This work was carried out with the purpose of developing
effective reagents for decontamination of groundwater
contaminated with chlorocarbons. Zinc metal as a reducing
agent for carbon tetrachloride (CT), chloroform (Chl), and
methylene chloride (MC) in aqueous solution has been studied
in some detail, especially regarding activated forms of
the metal. Chlorocarbon concentrations were monitored
at certain time intervals by gas chromatography/mass
spectrometry (GC/MS) analysis of the headspace and water
phase. Reaction mixture headspace was additionally
studied by a GC/headspace analysis system to detect the
formation of hydrocarbons. Chloroform, methylene
chloride, methyl chloride, methane, and acetylene were
found to be products from CT reduction. For methylene
chloride reduction, traces of cis and trans-1,2-dichloroethene
(DCE) were also found.
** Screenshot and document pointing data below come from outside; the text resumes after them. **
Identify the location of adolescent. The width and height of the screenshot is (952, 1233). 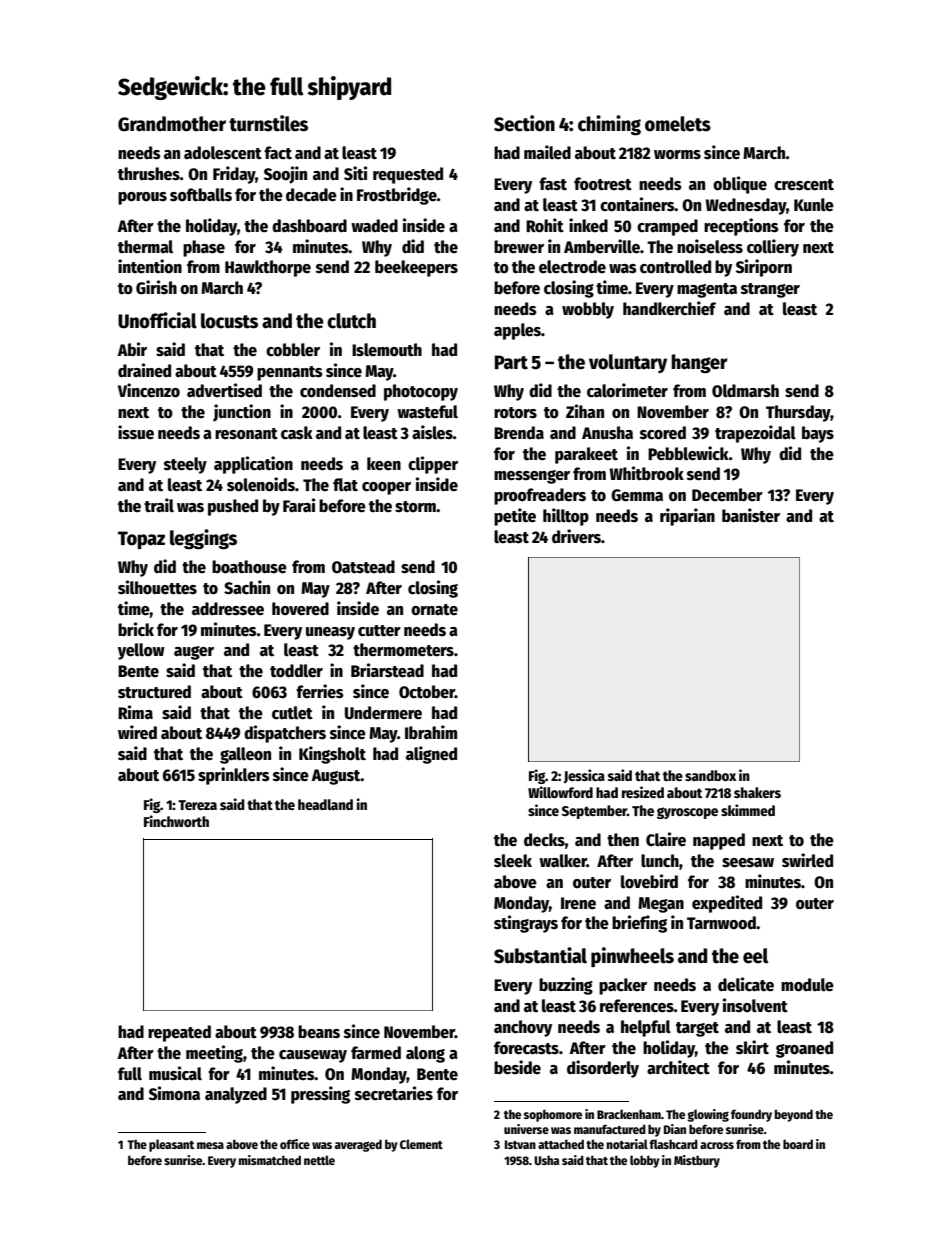
(223, 153).
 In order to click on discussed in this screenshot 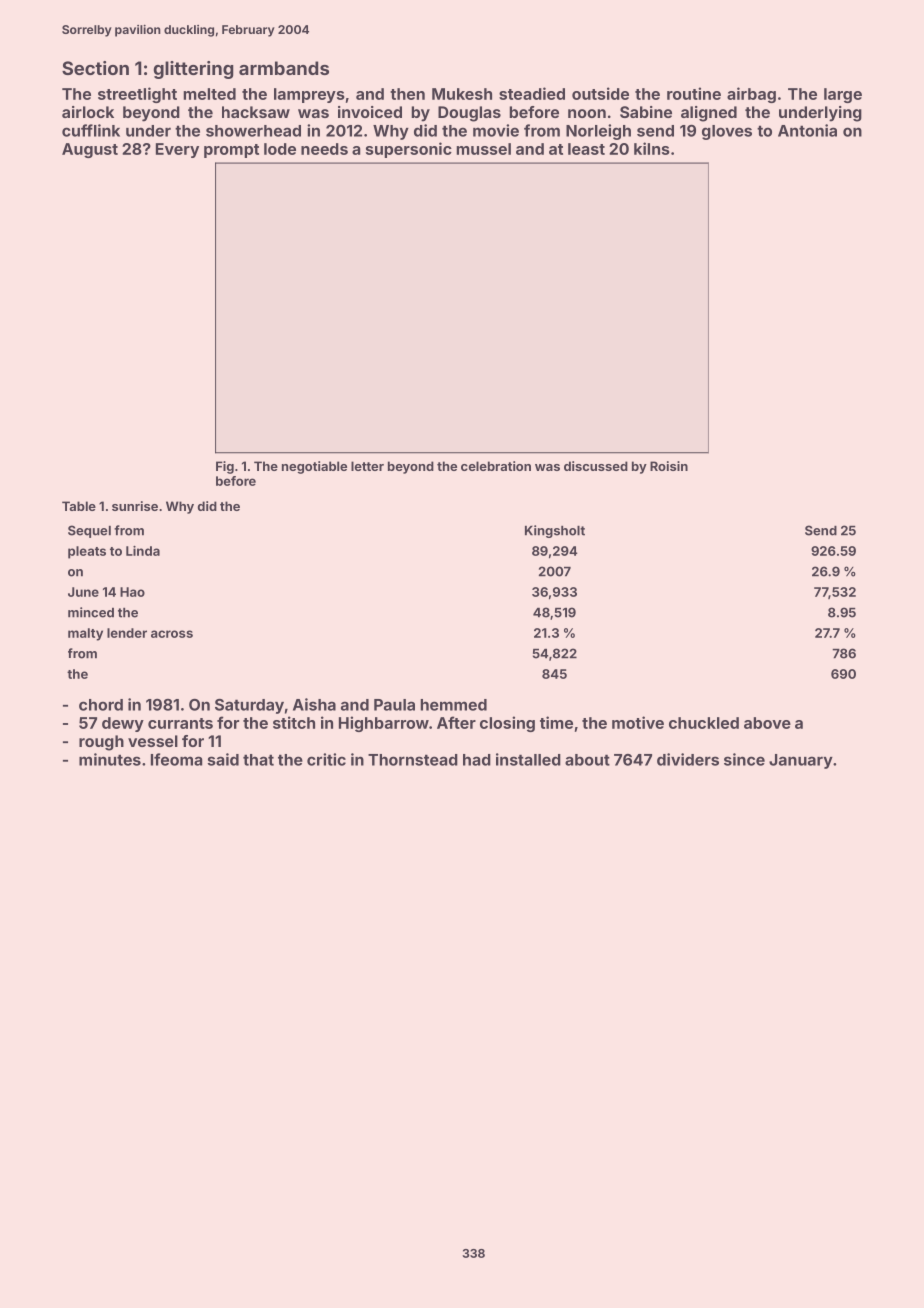, I will do `click(596, 466)`.
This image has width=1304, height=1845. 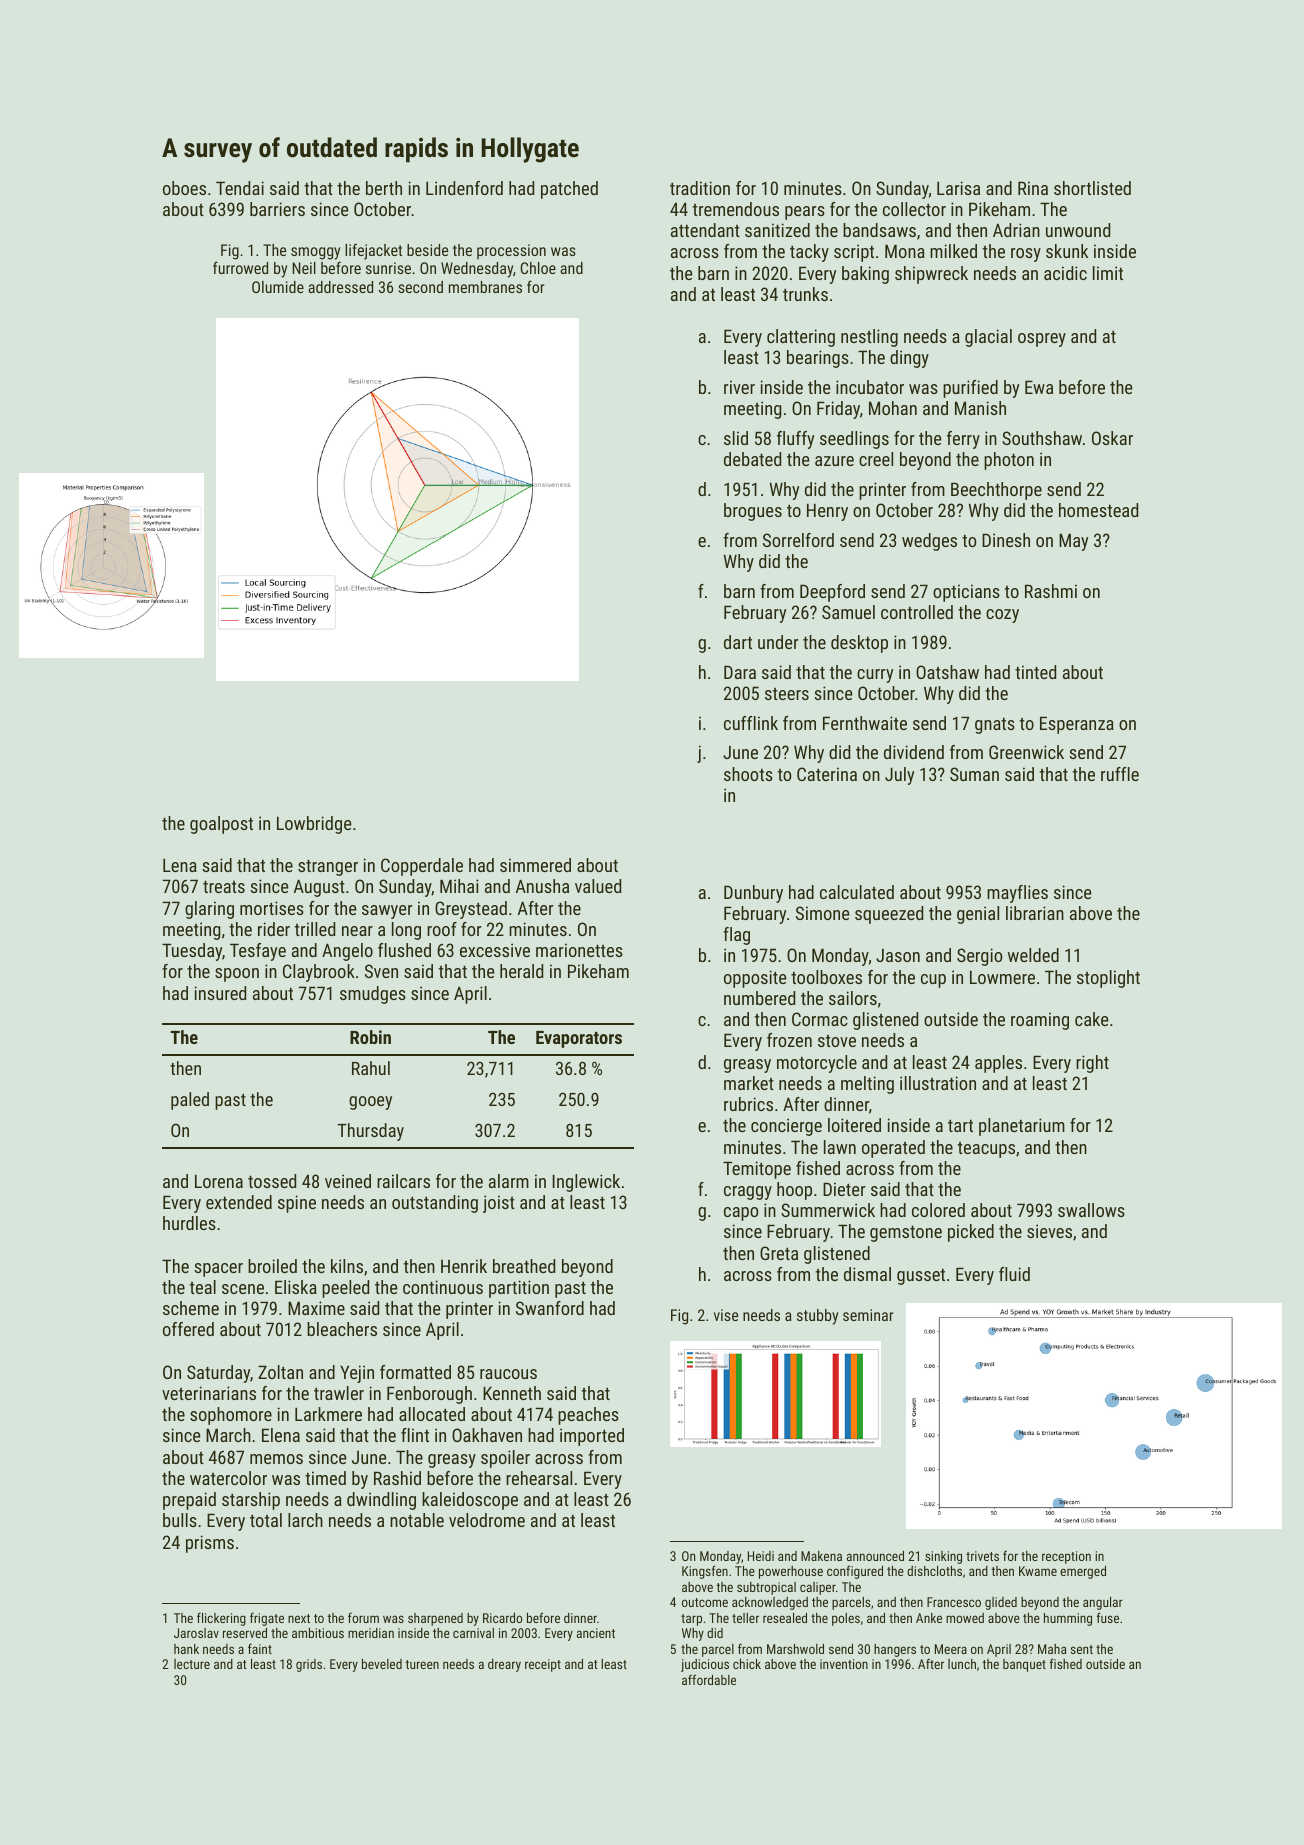 I want to click on membranes, so click(x=485, y=287).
Activated by cryo or mechanical
treatment, metallic zinc caused an increase in CT
dechlorination rate and conversion into methane. After
the first 2.5 h, more than 20% of CT was converted into
methane by cryochemically activated zinc in comparison to
1.2% by conventional zinc dust. Furthermore, CT reduction
by activated zinc caused the formation of DCEs and
TCE. Pathways are proposed to account for the observed
methane/methylene chloride ratio and DCEs and TCE
formation that include sequential reductive dechlorination
through organometallic and carbonoid species on the
Zn surface. Furthermore, it seems likely that some methane
can be formed in “one metal contact”, since significant
amounts are formed early in the reaction. In attempts to
learn more about morphological changes in the zinc
during its consumption, pore volume/pore radii were
determined, and atomic force microscope images were
obtained. Zinc corrosion takes place rapidly at edges/corners leading to the formation of cavities with wide openings,
large volumes, and increased specific surface areas.
Pyramidal zinc “pillars” are formed during the process.